- [Activity] Could you reproduce the records verbatim, from their very first line through the line containing "pyautogui.click(x=524, y=35)", including both of those lines?

- [Working data]
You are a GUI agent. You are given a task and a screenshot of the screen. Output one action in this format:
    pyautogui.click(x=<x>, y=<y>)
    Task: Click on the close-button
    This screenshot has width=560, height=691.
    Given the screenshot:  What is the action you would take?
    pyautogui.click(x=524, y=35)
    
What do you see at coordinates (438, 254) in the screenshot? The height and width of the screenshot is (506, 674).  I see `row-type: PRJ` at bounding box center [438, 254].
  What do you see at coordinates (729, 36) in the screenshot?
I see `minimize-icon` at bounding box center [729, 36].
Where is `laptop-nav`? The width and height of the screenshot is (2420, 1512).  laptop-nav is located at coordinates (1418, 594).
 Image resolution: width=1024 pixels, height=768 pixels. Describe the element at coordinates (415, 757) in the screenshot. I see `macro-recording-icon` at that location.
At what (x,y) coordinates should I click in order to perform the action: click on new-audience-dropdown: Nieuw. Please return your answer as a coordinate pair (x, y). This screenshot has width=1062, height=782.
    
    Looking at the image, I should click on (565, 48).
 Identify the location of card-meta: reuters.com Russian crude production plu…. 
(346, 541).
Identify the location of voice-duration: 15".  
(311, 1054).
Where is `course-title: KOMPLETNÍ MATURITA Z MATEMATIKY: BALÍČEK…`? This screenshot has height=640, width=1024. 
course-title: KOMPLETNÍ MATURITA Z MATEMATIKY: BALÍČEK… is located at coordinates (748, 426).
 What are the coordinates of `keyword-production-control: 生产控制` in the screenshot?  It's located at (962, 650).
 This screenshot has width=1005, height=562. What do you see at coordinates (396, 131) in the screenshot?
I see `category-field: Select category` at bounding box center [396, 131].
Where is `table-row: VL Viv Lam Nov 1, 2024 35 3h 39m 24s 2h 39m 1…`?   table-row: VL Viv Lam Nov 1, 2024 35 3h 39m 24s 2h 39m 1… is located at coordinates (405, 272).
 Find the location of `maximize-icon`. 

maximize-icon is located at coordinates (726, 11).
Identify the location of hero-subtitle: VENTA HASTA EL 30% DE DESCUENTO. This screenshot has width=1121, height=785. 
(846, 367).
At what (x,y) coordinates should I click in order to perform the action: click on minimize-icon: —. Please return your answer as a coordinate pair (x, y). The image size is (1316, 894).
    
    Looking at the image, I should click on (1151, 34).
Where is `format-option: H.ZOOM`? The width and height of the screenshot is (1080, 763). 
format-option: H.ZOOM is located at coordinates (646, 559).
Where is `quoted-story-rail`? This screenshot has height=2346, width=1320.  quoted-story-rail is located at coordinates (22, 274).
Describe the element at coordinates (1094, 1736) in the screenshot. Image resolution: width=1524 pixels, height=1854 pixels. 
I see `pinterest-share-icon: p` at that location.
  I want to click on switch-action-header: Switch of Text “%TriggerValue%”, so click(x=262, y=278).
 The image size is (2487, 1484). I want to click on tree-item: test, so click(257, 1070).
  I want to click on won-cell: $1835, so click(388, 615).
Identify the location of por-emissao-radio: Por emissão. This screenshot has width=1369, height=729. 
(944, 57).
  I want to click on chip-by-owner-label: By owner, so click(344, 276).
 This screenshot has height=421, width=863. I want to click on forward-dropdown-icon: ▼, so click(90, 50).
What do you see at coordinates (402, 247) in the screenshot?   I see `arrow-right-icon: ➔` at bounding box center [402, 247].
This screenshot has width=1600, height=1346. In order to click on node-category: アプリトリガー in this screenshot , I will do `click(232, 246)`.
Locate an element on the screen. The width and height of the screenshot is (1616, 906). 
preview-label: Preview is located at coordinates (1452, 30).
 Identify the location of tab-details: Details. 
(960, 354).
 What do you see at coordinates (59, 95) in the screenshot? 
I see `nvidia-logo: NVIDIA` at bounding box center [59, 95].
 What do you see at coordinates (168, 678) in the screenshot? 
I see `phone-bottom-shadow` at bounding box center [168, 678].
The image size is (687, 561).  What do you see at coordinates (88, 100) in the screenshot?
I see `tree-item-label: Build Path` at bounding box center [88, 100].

- [Written reply]
You are a GUI agent. You are given a task and a screenshot of the screen. Output one action in this format:
    pyautogui.click(x=<x>, y=<y>)
    Task: Click on the close-button
    This screenshot has width=560, height=691.
    Given the screenshot:  What is the action you would take?
    pyautogui.click(x=524, y=35)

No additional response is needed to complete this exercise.